Casinos are required to pay a $10 million fee for a sports wagering license within 60 days after approval and before the sportsbook can open.
Presque Isle Downs & Casino’s plans also call for sports betting to be offered on mobile apps and online in the future. Some casinos with active sportsbooks unveiled their online platforms recently.
Jennifer See, director of marketing for Presque Isle Downs & Casino, said she fields calls and emails about the launch of the sportsbook from interested bettors in neighboring Ohio and New York, states that have not yet begun offering sports wagering.
“There’s one guy from Cleveland who’s asking me all the time when it will open,” See said. “He can’t wait.”
Pennsylvania became the seventh and largest state to move toward legal sports betting following the U.S. Supreme Court’s May 14, 2018, decision to strike down the Professional and Amateur Sports Protection Act, which forced states outside Nevada to keep sports gambling bans in place. Nevada has allowed sports betting since 1949.
Gov. Tom Wolf and the state Legislature in October 2017, in anticipation of the high court’s ruling, approved a gaming expansion bill that included an amendment to legalize sports wagering for slot machine licensees. It permits any Pennsylvania resident 21 years of age and older to place bets on sporting events at a casino with a sports wagering license.
The state taxes 36 percent of sports gaming revenue, of which 2 percent goes to local governments.
From November through the end of April, more than $162 million had been bet on sporting events, leading to $16.8 million of revenue for the casinos and more than $6 million in tax revenue. Those figures do not include payouts for bets placed on future sporting events.
On Thursday, John Bailey, 66, of Millcreek Township, sat at a glowing “Lotus Land” slot machine with his friend, Karen Kmiecik, of Summit Township.
Bailey reminisced about trips to Las Vegas he used to take and betting on the Chicago Bulls during the Michael Jordan era.

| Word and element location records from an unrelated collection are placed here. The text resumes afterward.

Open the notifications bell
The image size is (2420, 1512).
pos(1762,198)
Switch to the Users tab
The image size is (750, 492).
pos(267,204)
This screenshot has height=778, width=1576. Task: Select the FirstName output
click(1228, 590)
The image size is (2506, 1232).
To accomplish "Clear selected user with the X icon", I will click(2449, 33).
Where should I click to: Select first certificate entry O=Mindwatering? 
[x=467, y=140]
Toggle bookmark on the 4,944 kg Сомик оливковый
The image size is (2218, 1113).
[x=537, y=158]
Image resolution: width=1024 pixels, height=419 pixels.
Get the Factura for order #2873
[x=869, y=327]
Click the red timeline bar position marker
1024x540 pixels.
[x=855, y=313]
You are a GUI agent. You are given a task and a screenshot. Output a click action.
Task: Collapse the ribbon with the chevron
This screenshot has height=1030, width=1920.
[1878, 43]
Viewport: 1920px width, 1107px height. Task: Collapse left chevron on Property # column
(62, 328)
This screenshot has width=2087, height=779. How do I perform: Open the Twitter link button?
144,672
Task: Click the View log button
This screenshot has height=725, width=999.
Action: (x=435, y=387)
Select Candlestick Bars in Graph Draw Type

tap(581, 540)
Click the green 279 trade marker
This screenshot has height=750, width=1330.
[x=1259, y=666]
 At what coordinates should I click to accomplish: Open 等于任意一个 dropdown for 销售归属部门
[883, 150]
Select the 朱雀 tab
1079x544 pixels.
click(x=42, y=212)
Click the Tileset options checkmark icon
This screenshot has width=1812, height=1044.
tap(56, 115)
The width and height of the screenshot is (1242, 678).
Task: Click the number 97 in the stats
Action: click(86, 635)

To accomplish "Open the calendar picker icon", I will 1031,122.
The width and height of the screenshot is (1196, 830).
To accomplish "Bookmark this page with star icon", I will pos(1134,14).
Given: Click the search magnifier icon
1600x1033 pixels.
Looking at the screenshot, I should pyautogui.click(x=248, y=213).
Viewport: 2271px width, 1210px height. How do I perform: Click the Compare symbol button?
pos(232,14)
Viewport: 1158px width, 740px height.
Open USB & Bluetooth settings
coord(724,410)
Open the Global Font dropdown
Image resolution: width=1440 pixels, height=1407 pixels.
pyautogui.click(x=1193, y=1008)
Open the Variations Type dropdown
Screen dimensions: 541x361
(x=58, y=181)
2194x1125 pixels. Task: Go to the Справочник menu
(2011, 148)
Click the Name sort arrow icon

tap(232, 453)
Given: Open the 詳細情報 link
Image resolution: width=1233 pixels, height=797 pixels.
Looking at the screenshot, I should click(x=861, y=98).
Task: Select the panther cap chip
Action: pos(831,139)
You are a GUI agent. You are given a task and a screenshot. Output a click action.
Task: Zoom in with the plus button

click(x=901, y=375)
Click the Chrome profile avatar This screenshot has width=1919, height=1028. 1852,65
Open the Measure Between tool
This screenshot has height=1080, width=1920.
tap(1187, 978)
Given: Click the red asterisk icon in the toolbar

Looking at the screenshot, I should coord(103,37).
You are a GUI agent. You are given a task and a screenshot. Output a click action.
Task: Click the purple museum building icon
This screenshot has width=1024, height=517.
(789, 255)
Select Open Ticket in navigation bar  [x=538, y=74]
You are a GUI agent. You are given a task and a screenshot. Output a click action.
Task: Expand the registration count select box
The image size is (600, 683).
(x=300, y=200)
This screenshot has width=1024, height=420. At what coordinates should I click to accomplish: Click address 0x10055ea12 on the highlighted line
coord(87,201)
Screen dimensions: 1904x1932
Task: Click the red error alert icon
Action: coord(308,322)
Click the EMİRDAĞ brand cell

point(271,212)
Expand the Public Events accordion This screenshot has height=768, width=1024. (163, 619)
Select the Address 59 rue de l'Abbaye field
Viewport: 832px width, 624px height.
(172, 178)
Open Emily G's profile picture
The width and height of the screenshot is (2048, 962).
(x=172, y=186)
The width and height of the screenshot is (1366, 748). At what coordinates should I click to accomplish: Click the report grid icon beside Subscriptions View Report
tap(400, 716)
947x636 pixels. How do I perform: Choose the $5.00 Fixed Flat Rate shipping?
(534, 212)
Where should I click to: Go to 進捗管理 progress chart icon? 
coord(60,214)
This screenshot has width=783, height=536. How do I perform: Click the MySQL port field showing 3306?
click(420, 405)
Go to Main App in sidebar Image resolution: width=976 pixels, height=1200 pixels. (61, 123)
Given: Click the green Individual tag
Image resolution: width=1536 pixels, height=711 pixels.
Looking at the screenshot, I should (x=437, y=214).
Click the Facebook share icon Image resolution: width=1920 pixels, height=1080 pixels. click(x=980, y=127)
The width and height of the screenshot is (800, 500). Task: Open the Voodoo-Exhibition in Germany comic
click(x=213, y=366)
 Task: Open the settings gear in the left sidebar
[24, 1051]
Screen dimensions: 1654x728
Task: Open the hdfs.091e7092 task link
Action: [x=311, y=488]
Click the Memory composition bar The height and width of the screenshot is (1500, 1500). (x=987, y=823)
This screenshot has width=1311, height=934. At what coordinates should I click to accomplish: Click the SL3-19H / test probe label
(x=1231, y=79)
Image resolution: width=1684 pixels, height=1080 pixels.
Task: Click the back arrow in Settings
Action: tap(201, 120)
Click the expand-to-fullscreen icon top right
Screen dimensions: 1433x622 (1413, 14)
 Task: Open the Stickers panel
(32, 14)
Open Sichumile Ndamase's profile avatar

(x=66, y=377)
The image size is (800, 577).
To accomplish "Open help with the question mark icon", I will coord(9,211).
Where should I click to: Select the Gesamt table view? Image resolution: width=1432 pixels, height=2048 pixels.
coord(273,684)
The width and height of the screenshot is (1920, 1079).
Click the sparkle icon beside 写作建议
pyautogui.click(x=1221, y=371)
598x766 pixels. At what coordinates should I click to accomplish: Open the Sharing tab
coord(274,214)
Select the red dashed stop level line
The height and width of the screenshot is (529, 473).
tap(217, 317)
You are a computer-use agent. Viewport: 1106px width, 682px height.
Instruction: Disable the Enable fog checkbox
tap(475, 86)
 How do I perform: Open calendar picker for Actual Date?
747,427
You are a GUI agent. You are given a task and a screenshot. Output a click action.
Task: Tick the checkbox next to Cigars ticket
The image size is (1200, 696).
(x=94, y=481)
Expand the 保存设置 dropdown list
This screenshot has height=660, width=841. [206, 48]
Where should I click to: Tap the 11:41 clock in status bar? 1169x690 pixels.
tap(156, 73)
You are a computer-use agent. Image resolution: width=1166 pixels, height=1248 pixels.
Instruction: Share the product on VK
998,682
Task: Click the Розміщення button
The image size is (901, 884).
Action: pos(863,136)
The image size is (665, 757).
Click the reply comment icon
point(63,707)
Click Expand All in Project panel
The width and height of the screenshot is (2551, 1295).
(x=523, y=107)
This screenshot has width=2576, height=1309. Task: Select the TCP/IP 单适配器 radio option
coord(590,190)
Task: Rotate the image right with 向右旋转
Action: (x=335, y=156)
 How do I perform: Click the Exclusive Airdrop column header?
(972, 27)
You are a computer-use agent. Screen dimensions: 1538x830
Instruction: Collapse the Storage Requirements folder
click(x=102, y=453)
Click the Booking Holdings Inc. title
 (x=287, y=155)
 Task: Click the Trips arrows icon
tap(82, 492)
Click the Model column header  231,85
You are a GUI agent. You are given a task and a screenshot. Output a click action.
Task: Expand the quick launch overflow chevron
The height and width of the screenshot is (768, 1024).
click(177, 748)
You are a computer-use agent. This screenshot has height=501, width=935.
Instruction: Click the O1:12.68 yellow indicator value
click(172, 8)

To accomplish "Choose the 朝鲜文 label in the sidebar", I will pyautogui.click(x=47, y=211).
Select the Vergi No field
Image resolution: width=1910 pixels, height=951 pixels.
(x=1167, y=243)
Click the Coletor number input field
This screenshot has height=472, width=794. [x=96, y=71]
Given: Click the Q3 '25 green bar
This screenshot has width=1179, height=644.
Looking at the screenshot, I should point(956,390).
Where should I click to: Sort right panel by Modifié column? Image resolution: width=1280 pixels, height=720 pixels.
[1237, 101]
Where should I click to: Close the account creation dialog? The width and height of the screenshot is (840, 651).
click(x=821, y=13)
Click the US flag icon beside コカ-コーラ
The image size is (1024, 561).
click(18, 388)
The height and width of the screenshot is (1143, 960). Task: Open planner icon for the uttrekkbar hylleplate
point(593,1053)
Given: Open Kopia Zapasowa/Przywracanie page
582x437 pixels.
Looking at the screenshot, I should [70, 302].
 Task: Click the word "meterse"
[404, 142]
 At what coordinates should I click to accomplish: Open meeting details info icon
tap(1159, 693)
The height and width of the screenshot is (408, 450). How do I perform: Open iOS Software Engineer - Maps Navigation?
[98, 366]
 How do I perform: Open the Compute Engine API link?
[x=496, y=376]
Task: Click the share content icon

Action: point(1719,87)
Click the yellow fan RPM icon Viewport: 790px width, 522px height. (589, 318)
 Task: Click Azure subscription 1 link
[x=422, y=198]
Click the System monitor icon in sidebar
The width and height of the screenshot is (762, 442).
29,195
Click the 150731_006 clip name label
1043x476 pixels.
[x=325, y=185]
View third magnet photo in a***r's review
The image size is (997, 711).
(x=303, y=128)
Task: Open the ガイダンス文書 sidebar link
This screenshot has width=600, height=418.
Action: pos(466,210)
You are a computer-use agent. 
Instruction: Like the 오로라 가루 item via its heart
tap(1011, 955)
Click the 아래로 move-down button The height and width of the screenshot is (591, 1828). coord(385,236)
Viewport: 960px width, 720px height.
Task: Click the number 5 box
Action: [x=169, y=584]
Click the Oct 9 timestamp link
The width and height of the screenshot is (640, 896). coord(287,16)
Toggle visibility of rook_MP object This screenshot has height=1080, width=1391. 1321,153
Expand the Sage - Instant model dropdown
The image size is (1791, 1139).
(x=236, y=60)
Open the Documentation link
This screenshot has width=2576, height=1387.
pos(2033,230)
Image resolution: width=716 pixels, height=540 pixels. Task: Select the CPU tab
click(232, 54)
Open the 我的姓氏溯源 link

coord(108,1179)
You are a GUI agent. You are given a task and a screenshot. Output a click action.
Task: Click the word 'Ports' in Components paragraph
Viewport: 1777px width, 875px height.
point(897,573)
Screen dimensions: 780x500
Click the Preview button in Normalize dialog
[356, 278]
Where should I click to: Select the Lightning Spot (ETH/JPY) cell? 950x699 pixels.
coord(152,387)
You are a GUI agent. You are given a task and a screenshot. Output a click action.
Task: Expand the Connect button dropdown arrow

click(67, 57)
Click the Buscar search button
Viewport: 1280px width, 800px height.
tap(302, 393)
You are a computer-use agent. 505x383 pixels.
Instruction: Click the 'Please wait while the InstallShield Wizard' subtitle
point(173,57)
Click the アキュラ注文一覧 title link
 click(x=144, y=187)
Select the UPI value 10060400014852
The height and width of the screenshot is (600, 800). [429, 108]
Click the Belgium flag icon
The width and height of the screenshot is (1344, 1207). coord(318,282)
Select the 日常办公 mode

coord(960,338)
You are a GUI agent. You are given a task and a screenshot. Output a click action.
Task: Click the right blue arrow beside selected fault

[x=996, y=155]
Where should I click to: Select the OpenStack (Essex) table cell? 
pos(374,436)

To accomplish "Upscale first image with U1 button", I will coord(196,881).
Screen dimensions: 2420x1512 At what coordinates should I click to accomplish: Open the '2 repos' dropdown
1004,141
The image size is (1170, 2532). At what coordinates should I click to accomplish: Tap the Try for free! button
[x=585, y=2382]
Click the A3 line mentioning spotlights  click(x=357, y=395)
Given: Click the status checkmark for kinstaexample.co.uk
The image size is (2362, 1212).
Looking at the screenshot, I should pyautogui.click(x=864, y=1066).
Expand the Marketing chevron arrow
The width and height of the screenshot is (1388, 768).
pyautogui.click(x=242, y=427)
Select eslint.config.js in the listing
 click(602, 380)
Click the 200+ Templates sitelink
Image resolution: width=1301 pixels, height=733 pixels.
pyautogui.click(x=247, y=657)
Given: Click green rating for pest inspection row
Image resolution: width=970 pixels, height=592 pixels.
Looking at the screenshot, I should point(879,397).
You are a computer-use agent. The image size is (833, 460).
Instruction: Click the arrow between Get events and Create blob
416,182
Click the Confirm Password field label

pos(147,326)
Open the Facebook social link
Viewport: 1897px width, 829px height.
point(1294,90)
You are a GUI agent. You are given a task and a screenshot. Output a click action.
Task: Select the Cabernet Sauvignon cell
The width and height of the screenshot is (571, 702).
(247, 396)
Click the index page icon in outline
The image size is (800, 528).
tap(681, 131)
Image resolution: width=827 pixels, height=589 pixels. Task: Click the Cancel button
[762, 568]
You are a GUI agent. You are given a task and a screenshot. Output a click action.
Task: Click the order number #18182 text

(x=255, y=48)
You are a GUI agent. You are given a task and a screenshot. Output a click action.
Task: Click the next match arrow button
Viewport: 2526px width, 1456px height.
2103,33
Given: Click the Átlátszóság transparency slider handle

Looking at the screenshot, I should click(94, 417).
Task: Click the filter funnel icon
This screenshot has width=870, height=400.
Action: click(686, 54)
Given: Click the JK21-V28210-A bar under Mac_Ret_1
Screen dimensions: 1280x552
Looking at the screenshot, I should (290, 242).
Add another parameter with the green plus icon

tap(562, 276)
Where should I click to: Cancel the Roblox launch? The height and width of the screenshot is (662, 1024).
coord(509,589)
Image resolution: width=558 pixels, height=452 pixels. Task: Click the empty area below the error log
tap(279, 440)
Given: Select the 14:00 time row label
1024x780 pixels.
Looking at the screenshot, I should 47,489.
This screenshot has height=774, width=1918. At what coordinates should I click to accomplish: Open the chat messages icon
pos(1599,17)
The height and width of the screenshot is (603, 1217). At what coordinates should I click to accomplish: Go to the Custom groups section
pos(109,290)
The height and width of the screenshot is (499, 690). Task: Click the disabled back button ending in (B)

“I’m not going to be betting (on sports) a whole bunch, but I will bet a little bit,” he said. “I’ll bet on football. I like the Steelers and the Browns, but the Browns don’t do so good. Maybe by the time they start winning a few …”
Bailey is excited to expand his gaming options. He visits the casino multiple times each week to play poker and hit the slots. He thinks the state’s expansion to sports betting will be a popular play for casino patrons and that it will help bolster revenue for the state.
Betting on sports, he said, requires more skill than slots. Bailey said he’ll stick to betting on the teams he follows, especially since it has been 20 years at least since he has placed a bet on a sporting event.
“There’s been no opportunity around here,” he said. “Unless you had a bookie.”